L’accident du 13 septembre, d’une violence et d’une gravité extrêmes, s’inscrit dans un contexte particulièrement conflictuel qui oppose le DG du groupe Dar Essabah à son équipe. En effet, celle-ci proteste depuis le 21 août dernier contre sa nomination à la tête du groupe par le premier ministère, et les conséquences engendrées par cette décision sur la ligne éditoriale du journal. Quelques minutes avant l’incident, Lotfi Touati avait proposé à Noureddine Achour, rédacteur en chef de Essabah Hebdo, au poste de rédacteur en chef sans consulter l’équipe rédactionnelle. Suite à cette proposition de nomination non concertée, des journalistes en colère se sont rassemblés devant le siège du journal, demandant la démission du DG, le conspuant lors de sa sortie des bureaux aux cris de ‘Dégage ! Dégage’, comme cela a déjà été le cas au cours des dernières semaines.

Cette ingérence de la nouvelle direction dans la ligne éditoriale du journal s’est déjà manifestée à plusieurs reprises. Le 27 août, moins d’une semaine après sa prise de fonctions, Lotfi Touati avait écarté l’un des trois rédacteurs du quotidien Essabah, Jamel Eddine Bourigua, et publié la liste des personnes habilitées à rédiger les éditoriaux. Le 29 août, il avait été jusqu’à faire bloquer, par les forces de sécurité, le convoi destiné à transporter 15 000 exemplaires de son propre quotidien, où figurait, en page 3, une liste de revendications des journalistes... page qui a été remplacée par une page de publicité.
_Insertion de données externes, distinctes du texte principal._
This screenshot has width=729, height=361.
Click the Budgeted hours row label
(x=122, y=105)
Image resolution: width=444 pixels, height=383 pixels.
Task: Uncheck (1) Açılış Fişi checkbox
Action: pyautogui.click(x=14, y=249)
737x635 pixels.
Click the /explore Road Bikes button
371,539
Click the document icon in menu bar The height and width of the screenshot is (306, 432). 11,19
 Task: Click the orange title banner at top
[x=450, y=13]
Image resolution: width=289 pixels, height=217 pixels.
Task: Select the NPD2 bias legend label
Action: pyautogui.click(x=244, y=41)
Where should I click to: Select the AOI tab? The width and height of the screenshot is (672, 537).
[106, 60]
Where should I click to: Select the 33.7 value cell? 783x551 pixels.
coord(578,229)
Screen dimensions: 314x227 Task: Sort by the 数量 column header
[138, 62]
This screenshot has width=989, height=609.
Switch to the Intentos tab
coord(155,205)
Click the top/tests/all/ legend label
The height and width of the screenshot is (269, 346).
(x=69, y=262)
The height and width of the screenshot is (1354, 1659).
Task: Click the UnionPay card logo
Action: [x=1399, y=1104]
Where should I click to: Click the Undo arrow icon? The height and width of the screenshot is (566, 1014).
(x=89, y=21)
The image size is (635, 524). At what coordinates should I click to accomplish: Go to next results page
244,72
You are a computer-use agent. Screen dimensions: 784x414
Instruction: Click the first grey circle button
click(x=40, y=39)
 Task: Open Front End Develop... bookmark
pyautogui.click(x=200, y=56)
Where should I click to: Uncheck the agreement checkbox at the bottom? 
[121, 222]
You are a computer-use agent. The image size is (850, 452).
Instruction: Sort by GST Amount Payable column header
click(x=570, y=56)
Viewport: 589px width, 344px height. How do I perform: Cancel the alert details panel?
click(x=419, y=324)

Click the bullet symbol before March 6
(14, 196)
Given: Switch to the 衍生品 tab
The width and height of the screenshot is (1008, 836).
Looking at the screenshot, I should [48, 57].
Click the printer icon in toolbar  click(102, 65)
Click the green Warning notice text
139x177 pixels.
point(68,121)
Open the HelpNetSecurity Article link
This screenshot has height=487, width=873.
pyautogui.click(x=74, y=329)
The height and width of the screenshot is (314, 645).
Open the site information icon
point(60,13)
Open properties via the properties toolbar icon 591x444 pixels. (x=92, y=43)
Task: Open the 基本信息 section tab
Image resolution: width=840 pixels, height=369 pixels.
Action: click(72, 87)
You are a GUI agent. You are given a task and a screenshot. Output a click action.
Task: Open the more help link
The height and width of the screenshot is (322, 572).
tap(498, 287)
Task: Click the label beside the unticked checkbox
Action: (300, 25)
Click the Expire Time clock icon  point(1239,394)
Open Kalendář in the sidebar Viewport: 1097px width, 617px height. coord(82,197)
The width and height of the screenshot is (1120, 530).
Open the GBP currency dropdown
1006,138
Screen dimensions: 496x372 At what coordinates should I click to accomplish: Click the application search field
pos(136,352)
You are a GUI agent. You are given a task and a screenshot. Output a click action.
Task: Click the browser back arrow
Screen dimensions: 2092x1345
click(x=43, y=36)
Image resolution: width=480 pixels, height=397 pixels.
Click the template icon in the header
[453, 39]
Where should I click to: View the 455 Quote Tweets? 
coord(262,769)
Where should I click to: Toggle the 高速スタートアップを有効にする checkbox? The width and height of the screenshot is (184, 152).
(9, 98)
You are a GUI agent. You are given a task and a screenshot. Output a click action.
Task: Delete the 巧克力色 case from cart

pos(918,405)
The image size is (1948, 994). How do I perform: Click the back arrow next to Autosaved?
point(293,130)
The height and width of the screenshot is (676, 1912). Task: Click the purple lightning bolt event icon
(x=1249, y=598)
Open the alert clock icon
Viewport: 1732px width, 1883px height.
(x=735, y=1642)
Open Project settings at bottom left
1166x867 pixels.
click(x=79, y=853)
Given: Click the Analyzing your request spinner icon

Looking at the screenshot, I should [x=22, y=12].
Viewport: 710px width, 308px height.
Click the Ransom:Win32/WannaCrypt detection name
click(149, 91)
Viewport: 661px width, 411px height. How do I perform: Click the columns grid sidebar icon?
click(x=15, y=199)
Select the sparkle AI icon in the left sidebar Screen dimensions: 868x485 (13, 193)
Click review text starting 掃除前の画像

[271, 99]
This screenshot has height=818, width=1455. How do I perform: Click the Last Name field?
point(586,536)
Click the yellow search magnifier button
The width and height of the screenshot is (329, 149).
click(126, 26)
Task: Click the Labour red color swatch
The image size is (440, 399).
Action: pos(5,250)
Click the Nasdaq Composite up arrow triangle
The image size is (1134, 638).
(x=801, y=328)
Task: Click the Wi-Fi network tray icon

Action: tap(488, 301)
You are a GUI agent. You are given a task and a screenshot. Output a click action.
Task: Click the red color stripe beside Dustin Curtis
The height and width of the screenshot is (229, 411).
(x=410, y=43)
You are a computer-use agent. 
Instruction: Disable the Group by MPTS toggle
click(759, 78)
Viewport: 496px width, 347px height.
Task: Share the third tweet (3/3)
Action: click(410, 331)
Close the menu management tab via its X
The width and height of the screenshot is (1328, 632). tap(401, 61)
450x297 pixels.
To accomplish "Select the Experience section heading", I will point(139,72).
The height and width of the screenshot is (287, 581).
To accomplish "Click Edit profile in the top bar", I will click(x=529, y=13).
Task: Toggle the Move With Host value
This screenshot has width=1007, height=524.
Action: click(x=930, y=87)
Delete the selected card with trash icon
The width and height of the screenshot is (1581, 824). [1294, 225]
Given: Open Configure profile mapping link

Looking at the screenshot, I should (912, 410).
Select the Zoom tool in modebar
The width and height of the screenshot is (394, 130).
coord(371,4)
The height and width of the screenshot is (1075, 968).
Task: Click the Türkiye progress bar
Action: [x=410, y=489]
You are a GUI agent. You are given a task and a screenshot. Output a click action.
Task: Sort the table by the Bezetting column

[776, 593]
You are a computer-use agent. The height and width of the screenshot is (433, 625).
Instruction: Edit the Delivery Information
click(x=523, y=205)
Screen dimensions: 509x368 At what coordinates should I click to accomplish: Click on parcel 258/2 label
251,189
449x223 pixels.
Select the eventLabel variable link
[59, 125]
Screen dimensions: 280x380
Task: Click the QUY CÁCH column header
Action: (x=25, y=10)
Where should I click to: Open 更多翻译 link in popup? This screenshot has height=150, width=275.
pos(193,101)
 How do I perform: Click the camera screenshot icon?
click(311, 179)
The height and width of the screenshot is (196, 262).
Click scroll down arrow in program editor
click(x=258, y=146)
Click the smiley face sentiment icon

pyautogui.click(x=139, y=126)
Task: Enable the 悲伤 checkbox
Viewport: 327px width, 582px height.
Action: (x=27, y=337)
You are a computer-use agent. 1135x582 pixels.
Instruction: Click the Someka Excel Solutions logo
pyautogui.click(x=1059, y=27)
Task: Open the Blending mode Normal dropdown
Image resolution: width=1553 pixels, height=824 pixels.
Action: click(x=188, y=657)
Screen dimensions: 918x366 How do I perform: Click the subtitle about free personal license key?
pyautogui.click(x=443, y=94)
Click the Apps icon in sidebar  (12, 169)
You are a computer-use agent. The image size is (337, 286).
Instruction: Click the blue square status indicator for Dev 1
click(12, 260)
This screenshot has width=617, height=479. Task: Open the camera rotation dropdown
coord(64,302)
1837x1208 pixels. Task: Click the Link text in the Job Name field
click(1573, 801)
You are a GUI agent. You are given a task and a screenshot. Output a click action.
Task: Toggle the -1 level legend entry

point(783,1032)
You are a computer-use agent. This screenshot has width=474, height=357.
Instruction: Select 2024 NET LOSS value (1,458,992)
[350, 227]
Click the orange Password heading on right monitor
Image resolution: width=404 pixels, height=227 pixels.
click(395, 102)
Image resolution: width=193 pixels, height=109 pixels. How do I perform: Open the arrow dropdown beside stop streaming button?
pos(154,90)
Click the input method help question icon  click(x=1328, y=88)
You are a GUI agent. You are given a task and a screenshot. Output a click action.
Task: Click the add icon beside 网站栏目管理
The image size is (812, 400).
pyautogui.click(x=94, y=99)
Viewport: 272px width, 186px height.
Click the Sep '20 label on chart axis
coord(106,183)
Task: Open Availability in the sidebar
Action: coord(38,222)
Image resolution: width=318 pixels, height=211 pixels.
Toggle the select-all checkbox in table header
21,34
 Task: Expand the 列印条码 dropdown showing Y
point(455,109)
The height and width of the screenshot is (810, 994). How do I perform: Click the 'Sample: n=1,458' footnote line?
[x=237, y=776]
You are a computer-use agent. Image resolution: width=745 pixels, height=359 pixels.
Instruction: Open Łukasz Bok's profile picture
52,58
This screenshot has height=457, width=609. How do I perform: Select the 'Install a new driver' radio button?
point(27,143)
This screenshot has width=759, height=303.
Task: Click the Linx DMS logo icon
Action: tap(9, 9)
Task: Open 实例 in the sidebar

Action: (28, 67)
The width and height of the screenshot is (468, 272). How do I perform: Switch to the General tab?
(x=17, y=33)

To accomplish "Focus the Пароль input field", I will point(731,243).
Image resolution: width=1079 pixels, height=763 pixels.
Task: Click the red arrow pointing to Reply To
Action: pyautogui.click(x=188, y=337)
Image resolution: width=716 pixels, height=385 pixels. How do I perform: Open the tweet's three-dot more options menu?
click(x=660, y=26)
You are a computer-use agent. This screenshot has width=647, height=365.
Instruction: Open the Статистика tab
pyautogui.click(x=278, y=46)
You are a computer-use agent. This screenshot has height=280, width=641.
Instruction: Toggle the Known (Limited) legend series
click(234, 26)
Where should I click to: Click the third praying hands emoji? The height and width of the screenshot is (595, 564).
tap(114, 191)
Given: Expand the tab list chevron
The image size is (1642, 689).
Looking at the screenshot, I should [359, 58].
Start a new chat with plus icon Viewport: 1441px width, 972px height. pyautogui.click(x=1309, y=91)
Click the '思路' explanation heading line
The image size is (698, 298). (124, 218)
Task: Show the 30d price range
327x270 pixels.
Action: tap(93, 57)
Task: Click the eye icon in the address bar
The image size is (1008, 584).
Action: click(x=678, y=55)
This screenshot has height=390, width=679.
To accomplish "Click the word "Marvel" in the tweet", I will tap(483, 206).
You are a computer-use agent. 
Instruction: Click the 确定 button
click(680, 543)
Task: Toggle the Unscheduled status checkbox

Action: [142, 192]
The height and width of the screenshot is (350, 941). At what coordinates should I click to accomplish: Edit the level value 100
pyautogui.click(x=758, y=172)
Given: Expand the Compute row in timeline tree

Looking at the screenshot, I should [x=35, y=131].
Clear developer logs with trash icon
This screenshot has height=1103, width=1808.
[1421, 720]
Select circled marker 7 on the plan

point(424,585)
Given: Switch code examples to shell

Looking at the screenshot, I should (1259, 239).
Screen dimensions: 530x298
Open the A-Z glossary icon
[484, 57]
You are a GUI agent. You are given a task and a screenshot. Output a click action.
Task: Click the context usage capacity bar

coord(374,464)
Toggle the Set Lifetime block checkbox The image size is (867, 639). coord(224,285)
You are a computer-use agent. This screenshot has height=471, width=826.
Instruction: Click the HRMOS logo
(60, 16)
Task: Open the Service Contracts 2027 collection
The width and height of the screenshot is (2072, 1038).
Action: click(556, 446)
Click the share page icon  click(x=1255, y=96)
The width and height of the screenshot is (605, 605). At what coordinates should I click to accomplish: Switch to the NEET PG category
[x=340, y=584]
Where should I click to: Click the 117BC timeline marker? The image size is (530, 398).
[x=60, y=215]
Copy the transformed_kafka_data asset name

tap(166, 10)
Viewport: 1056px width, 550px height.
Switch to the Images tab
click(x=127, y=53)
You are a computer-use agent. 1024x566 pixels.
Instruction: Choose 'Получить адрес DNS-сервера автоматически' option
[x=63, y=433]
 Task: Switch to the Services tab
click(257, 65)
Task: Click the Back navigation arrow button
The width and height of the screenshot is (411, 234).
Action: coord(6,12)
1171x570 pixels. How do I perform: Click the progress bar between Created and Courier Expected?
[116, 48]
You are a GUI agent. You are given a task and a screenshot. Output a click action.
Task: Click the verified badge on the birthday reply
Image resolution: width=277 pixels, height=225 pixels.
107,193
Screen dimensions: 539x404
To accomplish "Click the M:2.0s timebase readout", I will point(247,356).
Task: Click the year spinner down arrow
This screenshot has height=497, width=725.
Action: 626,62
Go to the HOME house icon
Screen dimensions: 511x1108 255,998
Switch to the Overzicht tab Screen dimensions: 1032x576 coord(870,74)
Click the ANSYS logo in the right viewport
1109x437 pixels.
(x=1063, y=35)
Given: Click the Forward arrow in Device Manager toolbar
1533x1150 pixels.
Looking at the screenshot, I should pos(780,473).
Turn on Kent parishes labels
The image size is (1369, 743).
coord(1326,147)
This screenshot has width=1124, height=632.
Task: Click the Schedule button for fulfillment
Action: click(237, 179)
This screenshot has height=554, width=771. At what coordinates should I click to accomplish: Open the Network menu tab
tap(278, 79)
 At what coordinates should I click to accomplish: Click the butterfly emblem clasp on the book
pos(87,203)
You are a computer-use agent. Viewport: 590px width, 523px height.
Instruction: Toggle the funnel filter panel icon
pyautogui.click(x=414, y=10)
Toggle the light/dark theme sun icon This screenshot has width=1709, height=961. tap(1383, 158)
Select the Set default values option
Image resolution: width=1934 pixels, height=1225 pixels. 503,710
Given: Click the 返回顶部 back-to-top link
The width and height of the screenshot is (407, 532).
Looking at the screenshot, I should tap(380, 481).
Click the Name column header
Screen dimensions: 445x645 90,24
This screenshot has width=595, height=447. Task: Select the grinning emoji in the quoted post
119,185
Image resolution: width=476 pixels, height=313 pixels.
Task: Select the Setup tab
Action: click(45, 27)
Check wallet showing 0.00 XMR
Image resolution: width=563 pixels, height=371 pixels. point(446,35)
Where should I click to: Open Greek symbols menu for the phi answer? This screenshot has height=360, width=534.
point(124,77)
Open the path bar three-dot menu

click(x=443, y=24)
La vague d’indignation suscitée par sa nomination a débouché sur une journée de grève, le 11 septembre, à l’initiative des journalistes.

Reporters sans frontières tient à rappeler son attachement à l’indépendance des médias publics et à la transparence dans le processus de nomination de leurs responsables. L’organisation déplore la mainmise des autorités sur les médias publics au lieu de contribuer à garantir leur indépendance et la gravité des dérapages que des décisions non concertées ont engendrés. La création d’une instance indépendante chargée de garantir l’indépendance et le pluralisme des médias publics, capable d’y arbitrer les conflits et d’enrayer les crises, apparaît plus que jamais impérative et urgente.